In the classic movie The Princess Bride, one of the villains is repeatedly and consistently surprised by the skill and competence of the story’s hero. Vizzini’s constant cry each time of “inconceivable” drives Inigo Montoya to say “You keep using that word, I do not think it means what you think it means.”

Part of the reason this is so funny (seriously, you should see the movie if you haven’t already) is that we see this kind of language misuse all the time in the real world. Unfortunately, we seem to be particularly prone to this particular habit in the word of software development.

I once worked within a team where the word mandatory was (mis)used to indicate that a particular feature was considered a high priority for the next release of the software. The business analyst on that team used this as a kind of power play, trying to force features into the next release regardless of the consequences (and, sometimes, regardless of the wishes of the business unit).

Labelling a feature mandatory gives absolutely no room for negotiation, no wiggle room at all; the feature must be present for the delivery of the system to be accepted. To some (including the business analyst I mentioned above) see this as a powerful lever to get their own way. Unfortunately, they do this while ignoring the other consequences of the label. Any proposed release that lacks a mandatory feature must be rejected outright.

In other words, if you decide that a feature must be present for a release to be accepted, any release without that feature must be rejected.

While some software features are undoubtedly mandatory, most features described as such are merely very important. Very few proposed features are actually mandatory.

For example, it’s mandatory for an online email system to show me only the email I’m supposed to see; if I could log into my email and see someone else’s messages - or if they could see mine - that would be a fatal flaw. If a tester saw that behaviour during testing of a release, that would easily be justification for rejecting the release outright.

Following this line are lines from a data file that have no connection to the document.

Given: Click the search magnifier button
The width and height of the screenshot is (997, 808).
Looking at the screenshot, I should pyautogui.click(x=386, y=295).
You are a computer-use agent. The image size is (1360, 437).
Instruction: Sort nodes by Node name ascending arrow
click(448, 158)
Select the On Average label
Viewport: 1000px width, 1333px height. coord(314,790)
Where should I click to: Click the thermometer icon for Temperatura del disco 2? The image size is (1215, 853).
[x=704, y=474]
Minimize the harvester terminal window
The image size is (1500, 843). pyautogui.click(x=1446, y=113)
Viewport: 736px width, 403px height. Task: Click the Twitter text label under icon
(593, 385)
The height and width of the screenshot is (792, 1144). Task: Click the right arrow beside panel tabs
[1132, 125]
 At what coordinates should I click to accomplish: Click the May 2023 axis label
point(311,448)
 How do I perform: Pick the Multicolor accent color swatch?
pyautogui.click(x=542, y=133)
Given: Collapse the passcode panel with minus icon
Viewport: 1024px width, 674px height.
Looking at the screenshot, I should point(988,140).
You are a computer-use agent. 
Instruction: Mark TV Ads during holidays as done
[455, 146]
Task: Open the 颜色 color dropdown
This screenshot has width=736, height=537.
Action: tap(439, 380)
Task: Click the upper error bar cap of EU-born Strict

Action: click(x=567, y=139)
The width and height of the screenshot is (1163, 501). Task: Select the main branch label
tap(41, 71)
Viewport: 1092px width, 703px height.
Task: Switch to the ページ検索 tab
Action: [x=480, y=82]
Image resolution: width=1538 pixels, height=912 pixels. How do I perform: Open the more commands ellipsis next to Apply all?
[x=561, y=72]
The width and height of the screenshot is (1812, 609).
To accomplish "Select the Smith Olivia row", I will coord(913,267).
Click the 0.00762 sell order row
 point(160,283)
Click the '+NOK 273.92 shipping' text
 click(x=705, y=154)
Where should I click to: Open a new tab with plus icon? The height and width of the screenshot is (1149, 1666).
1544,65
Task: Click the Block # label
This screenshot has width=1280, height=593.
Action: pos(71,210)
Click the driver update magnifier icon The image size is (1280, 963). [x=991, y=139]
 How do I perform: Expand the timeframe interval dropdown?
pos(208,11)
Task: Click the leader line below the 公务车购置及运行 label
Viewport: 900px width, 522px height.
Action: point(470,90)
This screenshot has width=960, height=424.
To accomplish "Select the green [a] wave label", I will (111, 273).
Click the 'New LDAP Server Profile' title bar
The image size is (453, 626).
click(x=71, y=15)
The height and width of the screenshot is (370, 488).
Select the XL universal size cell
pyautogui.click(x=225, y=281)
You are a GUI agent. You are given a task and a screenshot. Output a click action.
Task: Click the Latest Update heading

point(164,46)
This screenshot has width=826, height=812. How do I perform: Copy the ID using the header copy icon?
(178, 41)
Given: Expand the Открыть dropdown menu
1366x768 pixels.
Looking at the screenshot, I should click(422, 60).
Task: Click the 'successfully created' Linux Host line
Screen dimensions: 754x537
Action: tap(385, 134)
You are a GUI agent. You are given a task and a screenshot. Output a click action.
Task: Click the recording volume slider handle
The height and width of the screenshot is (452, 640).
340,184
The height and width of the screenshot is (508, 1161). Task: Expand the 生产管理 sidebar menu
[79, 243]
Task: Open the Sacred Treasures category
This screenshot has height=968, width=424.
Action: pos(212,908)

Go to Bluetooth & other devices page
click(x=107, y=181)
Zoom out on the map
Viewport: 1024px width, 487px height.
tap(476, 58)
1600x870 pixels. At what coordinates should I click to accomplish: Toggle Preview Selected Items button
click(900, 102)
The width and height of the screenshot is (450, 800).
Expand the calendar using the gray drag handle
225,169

On the other hand, consider a feature to automatically translate an email message into the native tongue of the user, helping people to communicate across language boundaries. While this might be immensely desirable, perhaps even strategically important, it shouldn’t be described as mandatory because failure to deliver isn’t serious enough to close down the system.

Let’s commit to using the correct vocabulary in our work - reserving the word mandatory for those times where failure to deliver means failure of the project - turning everything off and walking away.